Une randonnée difficile par le versant des Sept Laux. D’ailleurs, quel que soit le vallon choisi pour cette randonnée, elle sera difficile. Randonnée réservée à des randonneuses et randonneurs aguerris, des fendus du cailloux. – Auteur :

Accès

EN VOITURE

  • Départ de la randonnée, du lieu-dit "Cascades des Sept Laux", dans la Vallée de l’Eau d’Olle.
  • De Grenoble, prendre la D.1091 en direction du Bourg-d’Oisans.

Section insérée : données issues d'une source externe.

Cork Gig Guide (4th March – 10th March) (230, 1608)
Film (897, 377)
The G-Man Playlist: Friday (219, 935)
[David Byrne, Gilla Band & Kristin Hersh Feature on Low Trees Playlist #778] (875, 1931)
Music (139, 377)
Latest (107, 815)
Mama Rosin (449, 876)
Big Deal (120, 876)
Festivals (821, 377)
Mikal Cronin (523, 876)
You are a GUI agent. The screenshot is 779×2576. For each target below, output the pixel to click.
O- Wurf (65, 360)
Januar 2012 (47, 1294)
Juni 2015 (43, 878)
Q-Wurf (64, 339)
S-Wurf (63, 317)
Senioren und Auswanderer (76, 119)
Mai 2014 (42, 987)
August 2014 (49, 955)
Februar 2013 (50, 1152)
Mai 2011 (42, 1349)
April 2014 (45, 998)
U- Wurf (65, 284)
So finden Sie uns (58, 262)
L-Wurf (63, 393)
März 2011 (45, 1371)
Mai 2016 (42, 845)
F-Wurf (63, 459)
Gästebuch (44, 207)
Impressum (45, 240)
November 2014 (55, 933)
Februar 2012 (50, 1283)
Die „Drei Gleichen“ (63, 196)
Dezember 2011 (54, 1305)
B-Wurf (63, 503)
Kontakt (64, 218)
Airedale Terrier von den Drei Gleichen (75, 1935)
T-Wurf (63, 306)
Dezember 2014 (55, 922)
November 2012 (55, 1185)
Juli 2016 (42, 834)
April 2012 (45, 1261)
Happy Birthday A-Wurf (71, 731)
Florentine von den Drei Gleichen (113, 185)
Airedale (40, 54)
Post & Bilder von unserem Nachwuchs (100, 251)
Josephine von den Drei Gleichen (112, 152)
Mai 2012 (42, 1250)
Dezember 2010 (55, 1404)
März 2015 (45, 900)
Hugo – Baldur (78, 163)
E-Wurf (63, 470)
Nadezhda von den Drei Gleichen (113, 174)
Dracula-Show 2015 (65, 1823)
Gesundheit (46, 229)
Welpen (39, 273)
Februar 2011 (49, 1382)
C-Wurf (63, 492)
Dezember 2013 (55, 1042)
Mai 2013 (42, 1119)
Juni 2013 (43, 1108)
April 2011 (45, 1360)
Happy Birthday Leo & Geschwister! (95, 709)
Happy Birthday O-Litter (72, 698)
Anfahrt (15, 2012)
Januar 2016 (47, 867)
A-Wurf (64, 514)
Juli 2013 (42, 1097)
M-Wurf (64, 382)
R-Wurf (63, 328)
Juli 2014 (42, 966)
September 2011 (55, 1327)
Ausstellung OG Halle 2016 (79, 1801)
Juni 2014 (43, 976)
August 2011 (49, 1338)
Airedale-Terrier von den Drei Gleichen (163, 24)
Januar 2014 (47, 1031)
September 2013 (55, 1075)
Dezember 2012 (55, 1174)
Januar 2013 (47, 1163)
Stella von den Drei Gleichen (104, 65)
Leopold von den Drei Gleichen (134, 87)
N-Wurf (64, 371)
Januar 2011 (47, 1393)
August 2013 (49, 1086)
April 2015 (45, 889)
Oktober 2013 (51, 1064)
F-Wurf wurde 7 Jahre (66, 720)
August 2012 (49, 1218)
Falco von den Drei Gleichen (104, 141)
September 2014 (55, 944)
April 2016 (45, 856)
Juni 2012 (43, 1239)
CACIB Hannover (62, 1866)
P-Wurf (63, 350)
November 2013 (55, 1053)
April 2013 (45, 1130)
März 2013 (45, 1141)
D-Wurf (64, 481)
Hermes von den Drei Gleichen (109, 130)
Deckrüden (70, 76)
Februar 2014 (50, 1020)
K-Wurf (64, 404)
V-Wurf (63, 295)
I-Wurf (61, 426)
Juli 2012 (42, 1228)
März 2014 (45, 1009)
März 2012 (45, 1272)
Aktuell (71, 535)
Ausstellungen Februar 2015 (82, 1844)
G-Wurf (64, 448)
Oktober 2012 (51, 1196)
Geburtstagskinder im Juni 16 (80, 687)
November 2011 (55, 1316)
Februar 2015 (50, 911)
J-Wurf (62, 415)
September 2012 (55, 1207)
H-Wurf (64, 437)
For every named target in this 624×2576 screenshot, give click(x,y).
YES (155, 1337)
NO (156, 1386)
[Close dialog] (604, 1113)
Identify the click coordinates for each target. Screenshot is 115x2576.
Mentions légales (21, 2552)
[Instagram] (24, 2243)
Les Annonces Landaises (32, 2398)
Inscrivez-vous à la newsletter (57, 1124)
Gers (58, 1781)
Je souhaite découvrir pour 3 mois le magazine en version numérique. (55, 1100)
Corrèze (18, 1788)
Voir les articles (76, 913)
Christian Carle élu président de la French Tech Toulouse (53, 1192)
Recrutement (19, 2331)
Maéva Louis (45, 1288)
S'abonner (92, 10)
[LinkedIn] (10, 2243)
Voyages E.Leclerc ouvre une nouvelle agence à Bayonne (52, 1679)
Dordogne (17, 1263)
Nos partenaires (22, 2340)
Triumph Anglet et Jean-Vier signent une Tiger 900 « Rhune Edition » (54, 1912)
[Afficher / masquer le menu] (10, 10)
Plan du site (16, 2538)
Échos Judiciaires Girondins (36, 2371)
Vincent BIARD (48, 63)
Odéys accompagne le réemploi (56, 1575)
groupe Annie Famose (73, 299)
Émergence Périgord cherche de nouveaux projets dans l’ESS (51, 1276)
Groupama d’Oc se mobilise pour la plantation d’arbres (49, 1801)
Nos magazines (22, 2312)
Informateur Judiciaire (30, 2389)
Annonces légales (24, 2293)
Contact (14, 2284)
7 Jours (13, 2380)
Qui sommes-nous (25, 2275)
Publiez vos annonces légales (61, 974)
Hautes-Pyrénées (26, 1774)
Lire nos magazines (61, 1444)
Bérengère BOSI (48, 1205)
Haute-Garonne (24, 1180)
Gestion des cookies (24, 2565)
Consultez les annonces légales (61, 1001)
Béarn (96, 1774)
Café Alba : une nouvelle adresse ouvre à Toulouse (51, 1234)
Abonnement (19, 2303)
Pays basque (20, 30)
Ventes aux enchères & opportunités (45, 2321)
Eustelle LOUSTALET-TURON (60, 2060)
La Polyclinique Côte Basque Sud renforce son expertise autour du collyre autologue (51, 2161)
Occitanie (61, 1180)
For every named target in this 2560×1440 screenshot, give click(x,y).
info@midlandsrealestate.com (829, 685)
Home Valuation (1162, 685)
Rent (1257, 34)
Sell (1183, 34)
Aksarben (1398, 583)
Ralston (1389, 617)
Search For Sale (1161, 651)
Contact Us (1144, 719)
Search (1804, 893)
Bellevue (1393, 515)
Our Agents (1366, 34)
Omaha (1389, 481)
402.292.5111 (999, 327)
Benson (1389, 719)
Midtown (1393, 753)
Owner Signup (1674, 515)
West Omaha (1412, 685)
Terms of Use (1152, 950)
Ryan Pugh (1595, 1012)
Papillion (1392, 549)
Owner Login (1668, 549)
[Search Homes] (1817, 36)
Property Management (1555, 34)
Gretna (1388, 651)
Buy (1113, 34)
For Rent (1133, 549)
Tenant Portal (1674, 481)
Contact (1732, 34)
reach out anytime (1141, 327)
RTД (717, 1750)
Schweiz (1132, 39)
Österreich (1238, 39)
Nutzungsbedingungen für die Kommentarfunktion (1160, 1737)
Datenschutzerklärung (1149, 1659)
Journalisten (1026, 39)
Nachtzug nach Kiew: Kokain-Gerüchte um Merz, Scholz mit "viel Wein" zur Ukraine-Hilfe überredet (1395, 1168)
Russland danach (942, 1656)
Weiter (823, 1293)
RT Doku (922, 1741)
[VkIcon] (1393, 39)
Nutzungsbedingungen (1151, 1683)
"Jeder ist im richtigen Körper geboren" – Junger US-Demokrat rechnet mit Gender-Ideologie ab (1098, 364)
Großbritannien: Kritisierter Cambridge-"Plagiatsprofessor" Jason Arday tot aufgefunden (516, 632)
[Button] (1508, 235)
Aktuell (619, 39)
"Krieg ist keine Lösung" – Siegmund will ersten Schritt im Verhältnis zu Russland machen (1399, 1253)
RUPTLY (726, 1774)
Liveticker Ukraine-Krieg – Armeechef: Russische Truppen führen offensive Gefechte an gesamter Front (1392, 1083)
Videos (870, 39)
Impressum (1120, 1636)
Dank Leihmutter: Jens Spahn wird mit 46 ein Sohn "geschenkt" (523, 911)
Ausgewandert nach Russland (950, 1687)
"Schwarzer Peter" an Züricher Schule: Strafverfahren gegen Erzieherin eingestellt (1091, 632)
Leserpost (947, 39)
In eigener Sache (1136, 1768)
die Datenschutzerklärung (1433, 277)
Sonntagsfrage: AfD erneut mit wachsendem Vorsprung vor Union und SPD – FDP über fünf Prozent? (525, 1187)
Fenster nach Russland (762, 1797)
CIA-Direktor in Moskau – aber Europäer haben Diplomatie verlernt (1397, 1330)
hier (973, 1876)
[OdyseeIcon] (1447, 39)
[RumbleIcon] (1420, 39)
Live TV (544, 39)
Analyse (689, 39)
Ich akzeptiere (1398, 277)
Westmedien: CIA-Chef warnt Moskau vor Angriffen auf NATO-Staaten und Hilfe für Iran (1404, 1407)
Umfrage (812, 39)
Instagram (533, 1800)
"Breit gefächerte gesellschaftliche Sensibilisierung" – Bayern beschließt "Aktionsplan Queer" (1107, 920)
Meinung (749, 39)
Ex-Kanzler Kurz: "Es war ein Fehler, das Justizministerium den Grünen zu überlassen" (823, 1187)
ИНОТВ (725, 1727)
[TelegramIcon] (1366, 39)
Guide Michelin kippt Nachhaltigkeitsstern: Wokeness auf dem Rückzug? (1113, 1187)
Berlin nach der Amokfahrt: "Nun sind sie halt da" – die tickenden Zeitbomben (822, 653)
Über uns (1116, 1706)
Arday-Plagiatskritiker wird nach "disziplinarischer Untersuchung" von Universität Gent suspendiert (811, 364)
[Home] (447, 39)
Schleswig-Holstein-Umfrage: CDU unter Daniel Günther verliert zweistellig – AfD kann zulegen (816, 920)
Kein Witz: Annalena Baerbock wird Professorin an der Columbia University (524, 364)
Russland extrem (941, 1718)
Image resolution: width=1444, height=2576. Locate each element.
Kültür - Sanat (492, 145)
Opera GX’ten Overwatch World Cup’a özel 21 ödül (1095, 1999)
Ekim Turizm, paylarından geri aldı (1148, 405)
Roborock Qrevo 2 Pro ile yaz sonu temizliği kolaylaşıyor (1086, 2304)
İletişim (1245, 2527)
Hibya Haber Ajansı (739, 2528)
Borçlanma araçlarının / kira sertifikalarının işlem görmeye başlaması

Passer Gavet Rioupéroux et Livet, puis prendre à gauche à Rochetaillée, la D.526 en direction d’Allemont et Col du Glandon. Peu après avoir passé le Rivier-d’Allemont, s’engager à gauche sur l’ancienne route du Col du Glandon plus en service depuis de gros éboulements. Le départ se situe au lieu-dit Cascade des Sept Laux. Poteau directionnel.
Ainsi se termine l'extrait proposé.